→ **PROBLEM DESCRIPTION**
Return every record verbatim, omitting all pictures.

(Collected data)
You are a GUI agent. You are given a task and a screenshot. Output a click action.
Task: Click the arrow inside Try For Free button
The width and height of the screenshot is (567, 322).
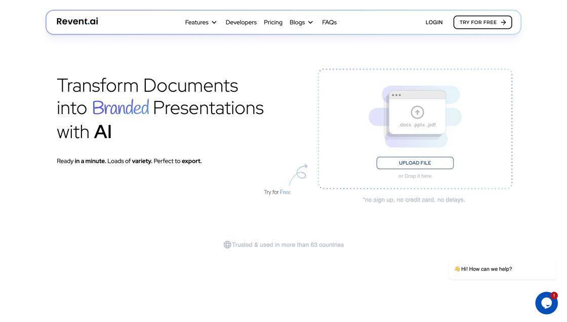(x=503, y=22)
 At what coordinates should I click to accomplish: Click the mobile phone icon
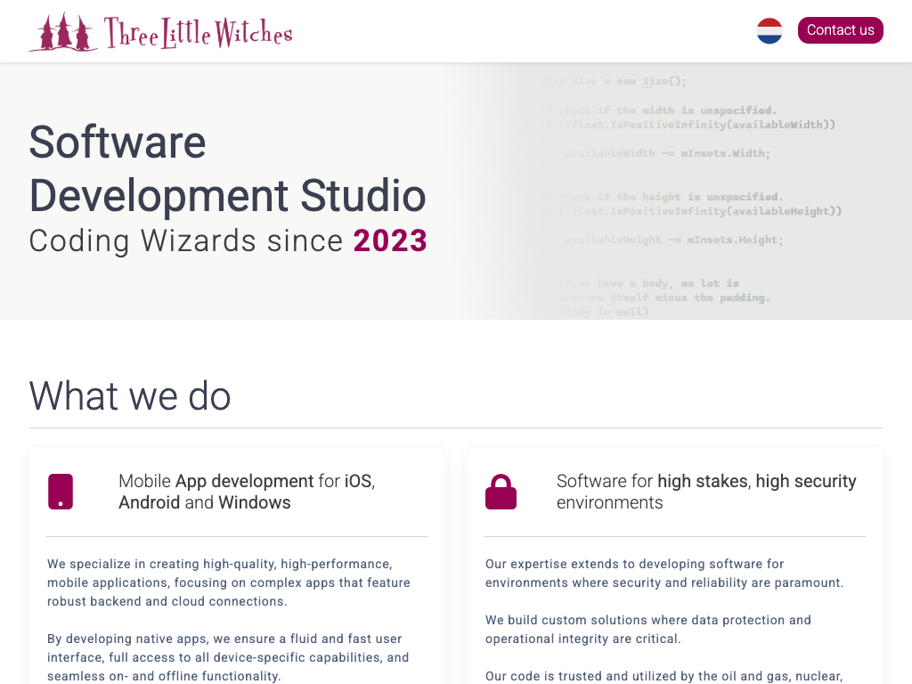click(x=61, y=492)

→ **ANSWER SPACE**
You are a GUI agent. You are given a task and a screenshot. Output a click action.
Task: Click the arrow inside Try For Free button
The width and height of the screenshot is (567, 322).
(x=503, y=22)
 At what coordinates should I click to accomplish: Click the mobile phone icon
click(x=61, y=492)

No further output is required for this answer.